En 2012, la même société, HMIE qui dispose également d’une société-sœur aux îles Vierges britanniques, a livré sept millions de dollars d’équipements agricoles à une ferme appartenant à l’entourage de l’ancien président Joseph Kabila, qui les a payés avec l'argent de pots-de-vin chinois. Sur cet aspect, le clan Kabila a préféré gardé silence tandis que l’homme d’affaires Philippe Moerloose a dit ne pas connaître la provenance de cet argent.

A savoir

Plusieurs autres sources affirment que ce n’est pas la première fois que le nom de Philippe Moerloose apparait dans des affaires d’évasion fiscale, car il figurait aussi en 2016, dans les « Panama Papers », qui avaient révélé comment cet entrepreneur belge avait créé en juin 2004, une société offshore au Panama, dénommé Pangun Holdings Corporation. Cette dernière finançait des investissements dans le domaine de l’aviation en RDC.

Mêmement en France, où une enquête préliminaire pour "blanchiment aggravé de détournement de fonds publics" a été ouverte à Paris, après la plainte d'associations suite aux révélations du rapport "Congo Hold-Up" sur de possibles détournements de fonds publics.

Pour rappel, l’enquête « Congo Hold-up » publié en novembre dernier, pointe parmi les principaux responsables présumés de ces détournements, des membres de la famille biologique de l’ancien président Joseph Kabila et certains de ses associés les plus proches.

L’enquête est basée sur l’analyse de millions de documents bancaires et transactions qui ont fuité de la banque BGFI.
Forte de 3,5 millions de documents bancaires et davantage encore de transactions, l’enquête Congo Hold-up se nourrit de ce qui est, à ce jour, la plus importante fuite en provenance du continent africain.

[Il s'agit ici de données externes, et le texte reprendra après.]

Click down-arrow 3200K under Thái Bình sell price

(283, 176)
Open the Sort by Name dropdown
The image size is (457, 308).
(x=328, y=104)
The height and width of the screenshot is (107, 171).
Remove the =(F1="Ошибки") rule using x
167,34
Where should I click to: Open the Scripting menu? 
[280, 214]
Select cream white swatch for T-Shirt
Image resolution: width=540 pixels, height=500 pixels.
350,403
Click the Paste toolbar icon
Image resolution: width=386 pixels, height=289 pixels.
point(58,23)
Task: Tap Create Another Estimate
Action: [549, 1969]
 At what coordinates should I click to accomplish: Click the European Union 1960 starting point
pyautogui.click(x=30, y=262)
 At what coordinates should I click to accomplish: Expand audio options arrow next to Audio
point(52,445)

Elle révèle comment une banque commerciale, la BGFI, a été utilisée pour piller des fonds publics et des ressources naturelles de la RDC. Elle révèle, pour la première fois, les noms de ceux qui auraient participé de façon massive, à ce détournement des richesses d’un pays parmi les pauvres au monde.

Selon l’enquête, en cinq ans, la famille Kabila et ses associés ont détourné, avec la complicité de la BGFI, dont ils contrôlaient la filiale congolaise, 138 millions de dollars des caisses de l’État, grâce à des factures douteuses, des jeux d’écriture comptable, des transactions antidatées et, surtout, grâce à une société boite aux lettres dénommée Sud Oil.

En plus de pots-de-vin, la société Sud Oil aurait perçu ” une sorte de Taxe Kabila ” auprès de plusieurs institutions et entreprises publiques congolaises dont la Banque centrale du Congo (BCC), la Gecamines et le FONER (Fonds d’entretien routier). A cela s’ajoute le détournement de la paie de 925 casques bleus congolais opérant dans une mission de paix en Centrafrique, par le clan Kabila, à travers la BGFI.